You will now create three map-reduce jobs that will produce RDDs that contain 1) the maximum log return per stock (`max_return_rdd`), 2) the minimum log return per stock (`min_return_rdd`), and 3) the total (sum) log return per stock (`total_return_rdd`) for the year. The map-reduce starts from `stock_list_rdd` defined in question 1.1. You should define the map reduce function for each RDD `map_maximum`, `reduce_maximum`, `map_minimum`, `reduce_minimum`, `map_total`, and `reduce_total`.

Each of these RDDs should have key-value pair elements:

In [6]:
# define map, reduce, and rdd for maximum
def map_maximum(e):
    
    return (e[1], e[2])
    
def reduce_maximum(v1, v2):
    
    return max(v1, v2)

# define rdd below
max_return_rdd = stock_list_rdd.map(map_maximum).reduceByKey(reduce_maximum)

# define map, reduce, and rdd for minimum
def map_minimum(e):
    
    return (e[1], e[2])
    
def reduce_minimum(v1, v2):
   
    return min(v1, v2)

# define rdd below
min_return_rdd = stock_list_rdd.map(map_minimum).reduceByKey(reduce_minimum)

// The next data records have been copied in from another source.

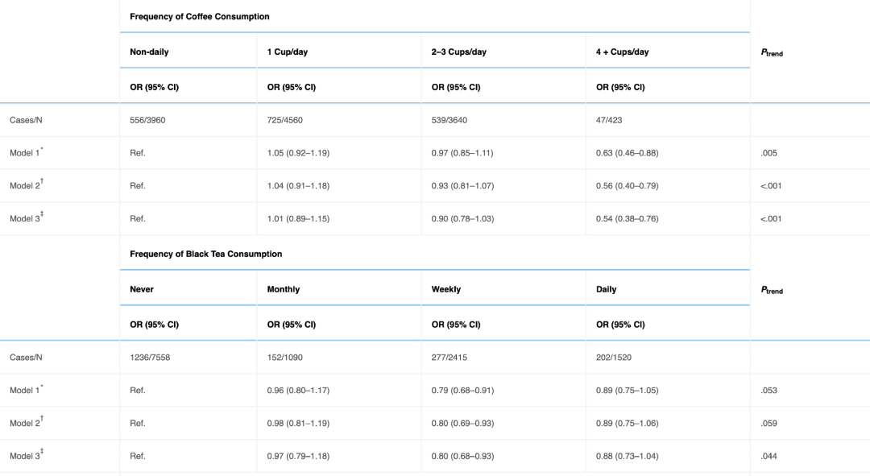Click the Frequency of Black Tea Consumption heading

[205, 254]
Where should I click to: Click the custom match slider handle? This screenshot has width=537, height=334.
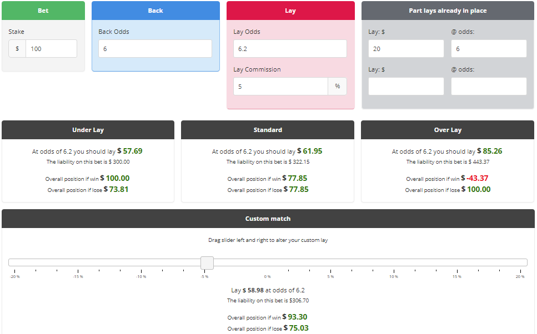point(207,262)
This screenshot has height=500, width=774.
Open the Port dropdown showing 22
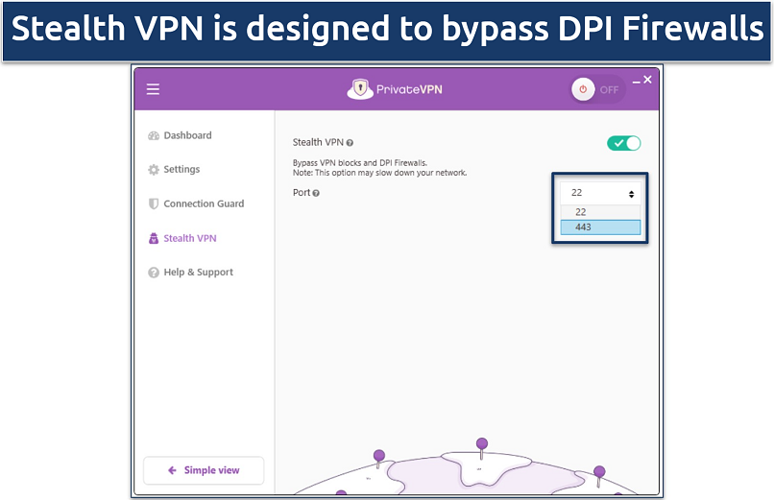[x=600, y=193]
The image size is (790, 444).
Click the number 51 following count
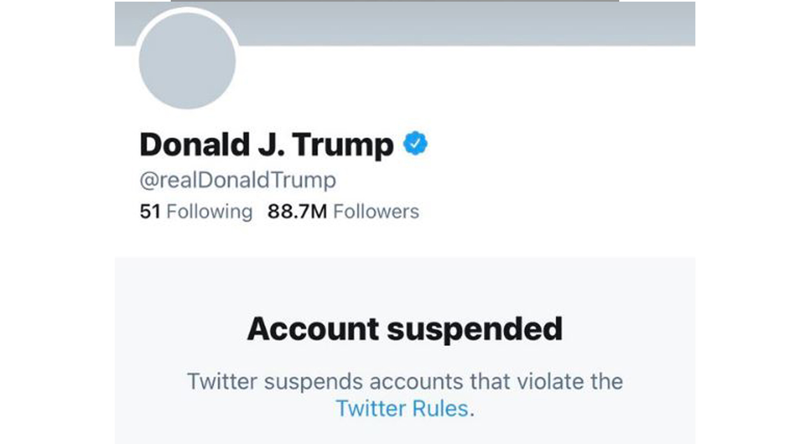pos(150,212)
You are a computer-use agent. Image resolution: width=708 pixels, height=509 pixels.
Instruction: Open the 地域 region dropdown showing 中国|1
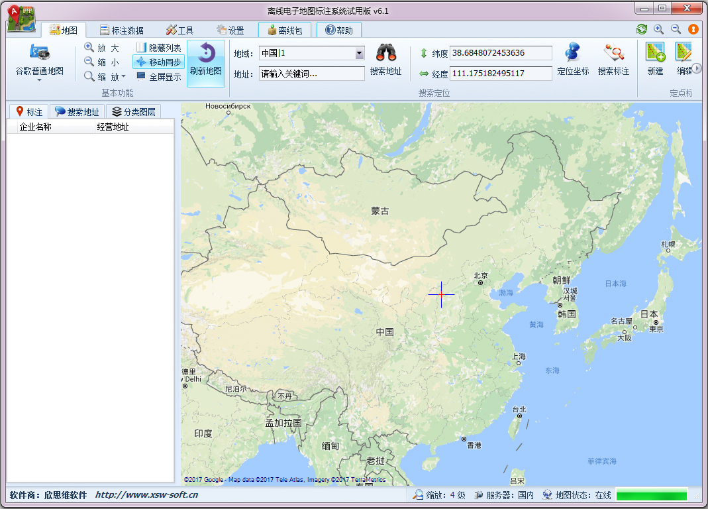pos(358,53)
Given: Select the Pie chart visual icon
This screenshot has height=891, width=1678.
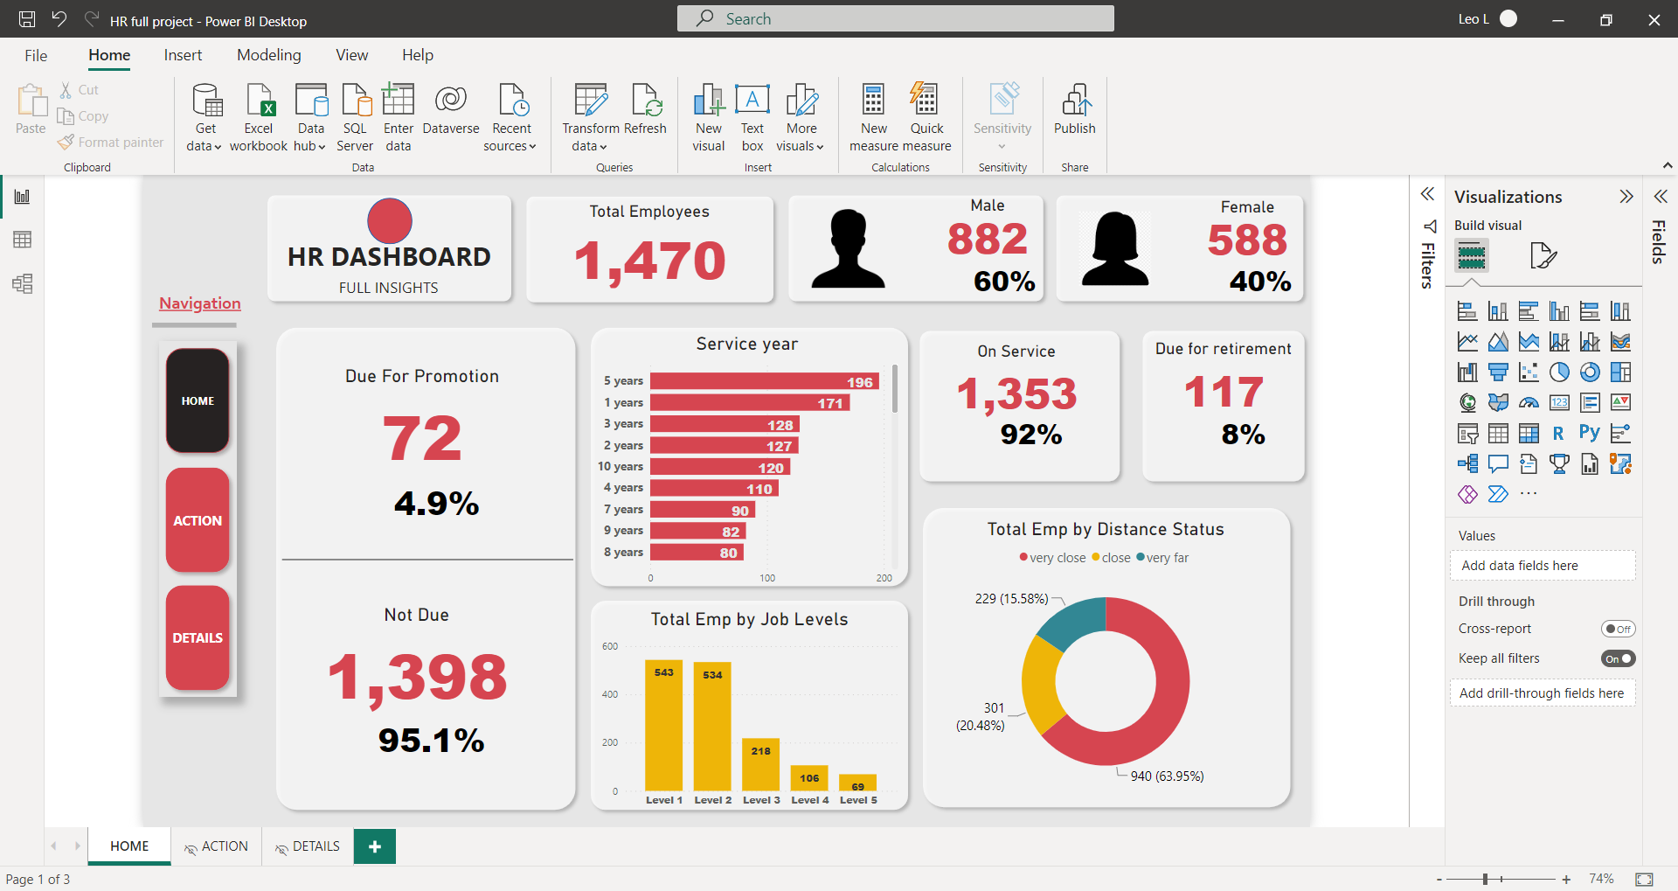Looking at the screenshot, I should tap(1559, 372).
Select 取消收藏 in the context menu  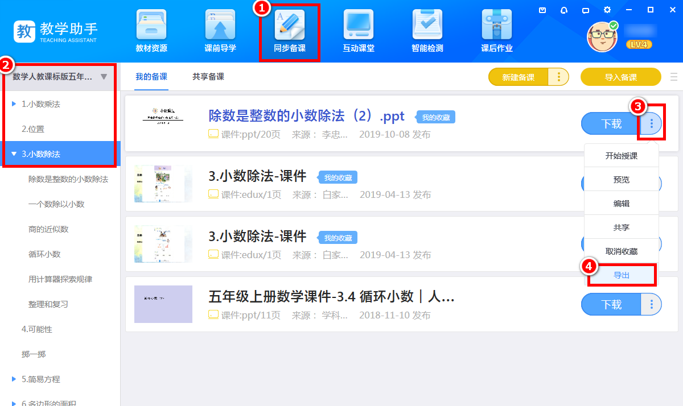[622, 251]
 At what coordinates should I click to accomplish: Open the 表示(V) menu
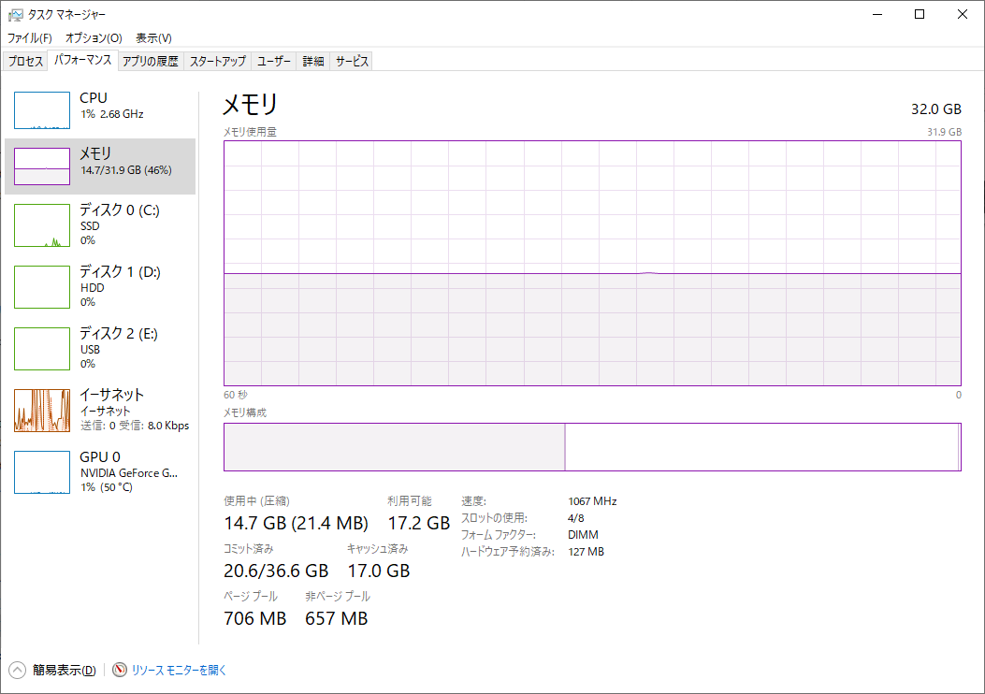click(x=153, y=38)
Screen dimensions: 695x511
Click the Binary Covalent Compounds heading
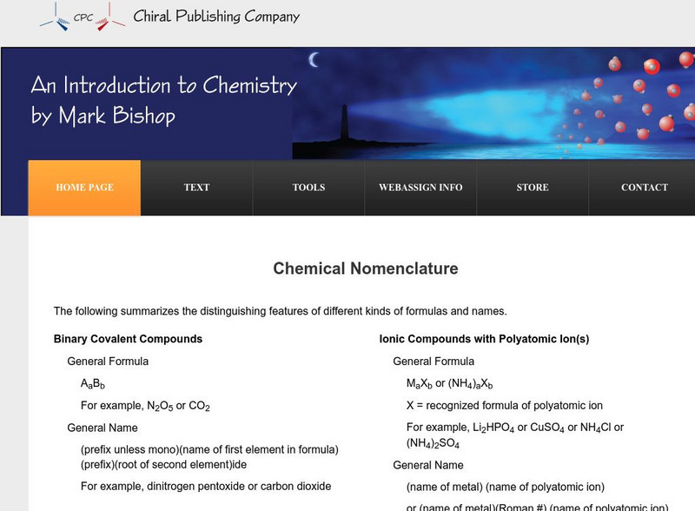(128, 339)
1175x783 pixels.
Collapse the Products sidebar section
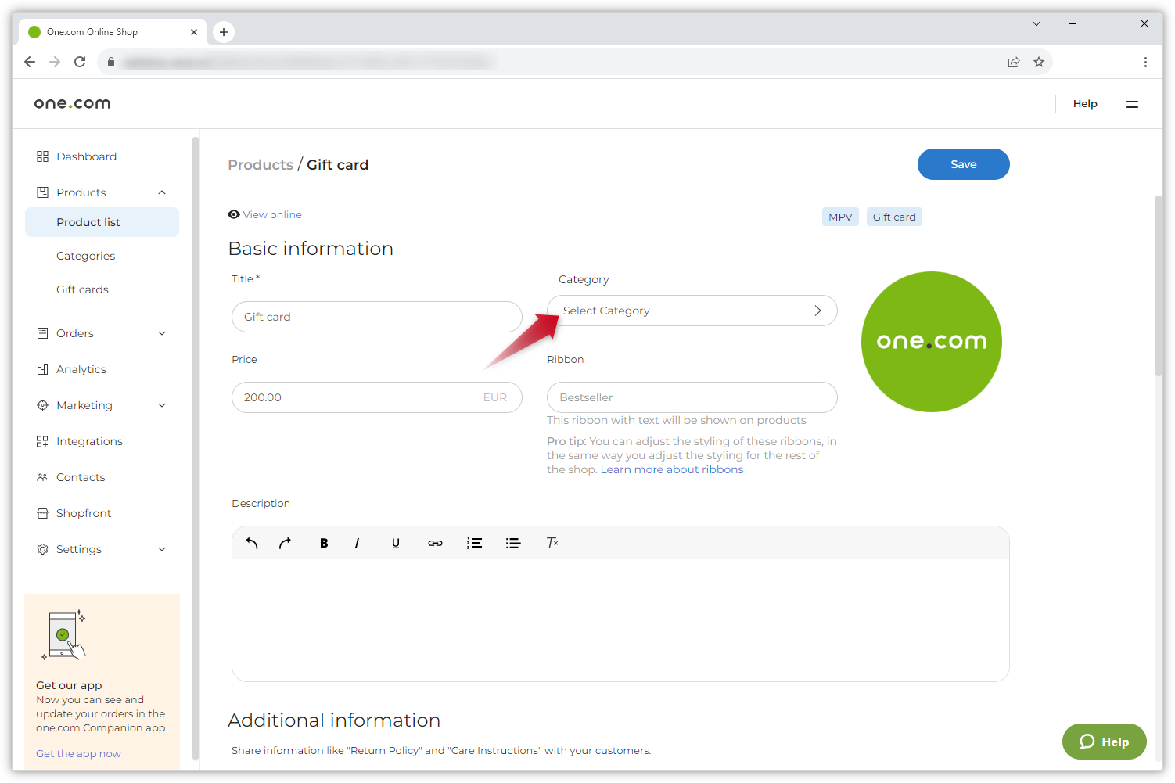pos(162,192)
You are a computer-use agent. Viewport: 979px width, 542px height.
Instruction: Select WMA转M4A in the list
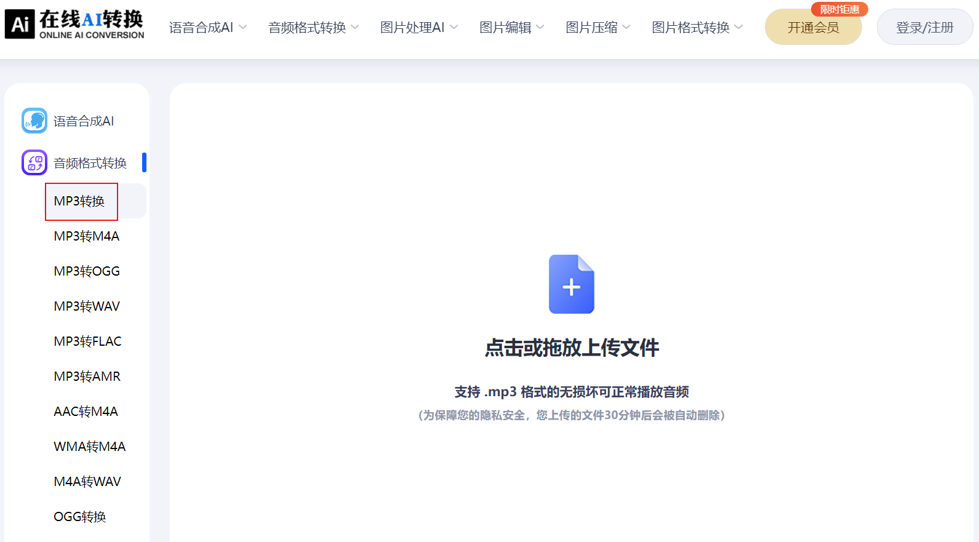click(x=90, y=447)
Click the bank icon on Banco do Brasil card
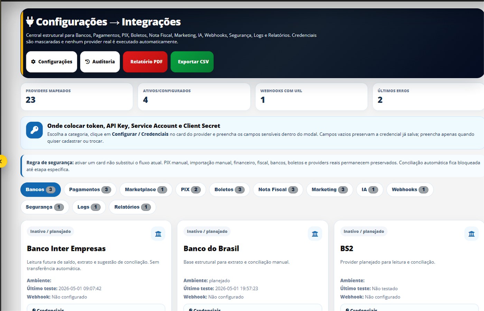 pos(315,234)
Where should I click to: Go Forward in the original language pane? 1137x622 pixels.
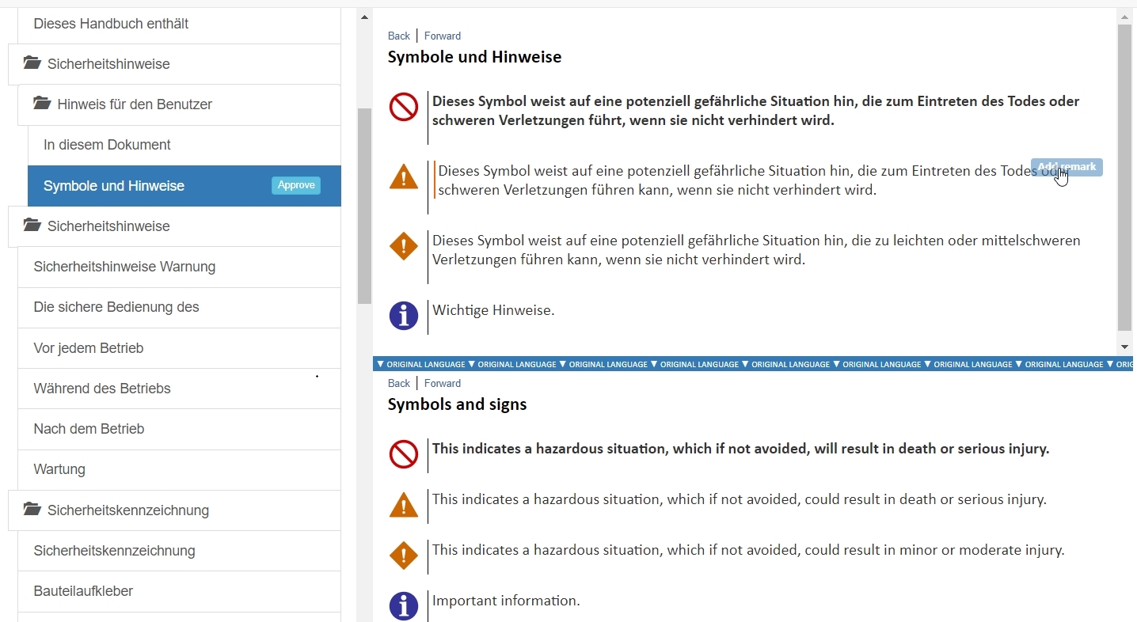[442, 383]
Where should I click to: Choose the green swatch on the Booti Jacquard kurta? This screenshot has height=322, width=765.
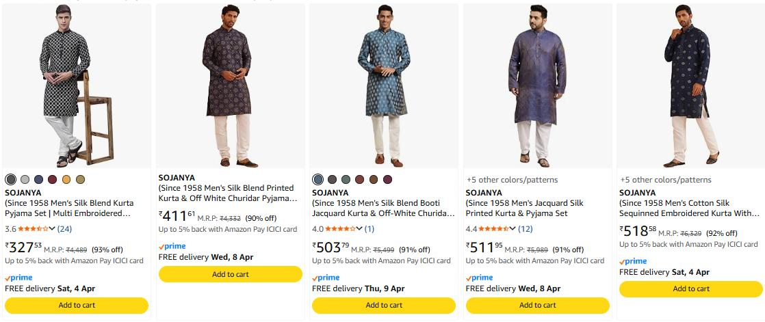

# define map, reduce, and rdd for total
def map_total(e):
    
    return (e[1], e[2])
    
def reduce_total(v1, v2):

    return v1 + v2

# define rdd below
total_return_rdd = stock_list_rdd.map(map_total).reduceByKey(reduce_total)

In [7]:
# 10 points
testing.assert_equal(type(map_maximum), types.FunctionType)
testing.assert_equal(type(reduce_maximum), types.FunctionType)
testing.assert_equal(type(map_minimum), types.FunctionType)
testing.assert_equal(type(reduce_minimum), types.FunctionType)
testing.assert_equal(type(map_total), types.FunctionType)
testing.assert_equal(type(reduce_total), types.FunctionType)


testing.assert_array_almost_equal(max_return_rdd.sortByKey().values().collect(), 
                              [0.276, 0.238, 0.262, 0.241, 0.343, 0.317, 0.264, 0.293, 0.38, 0.331], decimal=2)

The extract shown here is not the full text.